If you’re arriving by train, the nearest train station is Moutiers Salins Brides Les Bains. Many international and national trains arrive at this station from where you will need additional transport to your accommodation.
The most convenient Courchevel transfer option is by booking a private ski transfer. You can arrange private airport transfer from Geneva airport to Courchevel and have a pleasant journey with a professional driver. Another advantage is that you don’t need to worry about your luggage and ski equipment, as there are no limitations, and you will need to choose a vehicle which can fit all of this. Usually, this is an all-inclusive service with fixed price. The cost is charged by vehicle, so the cost per passenger is significantly lower.

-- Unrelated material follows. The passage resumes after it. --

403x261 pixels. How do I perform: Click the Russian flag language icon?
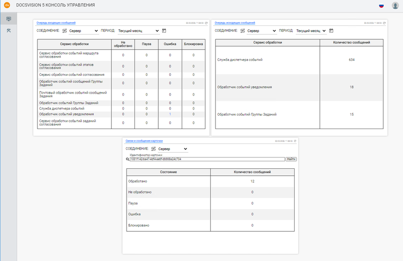[381, 6]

The Geneva airport transfer service can be booked online prior the arrival. Once you arrive at the airport, the taxi driver will be waiting at the meeting point with a sign showing your name. The travel time from Geneva airport to Courchevel is 2h 30m.
Winter sports in Courchevel
Courchevel offers 150 km of pistes which are more than enough for a week’s holiday. The lift system is efficient with lots of fast gondolas and chairs.
For beginners, there are nursery slopes in every of the four resort villages. However, Moriond and Courchevel are recommended for their green runs where beginners can continue after they’ve mastered the basic skills.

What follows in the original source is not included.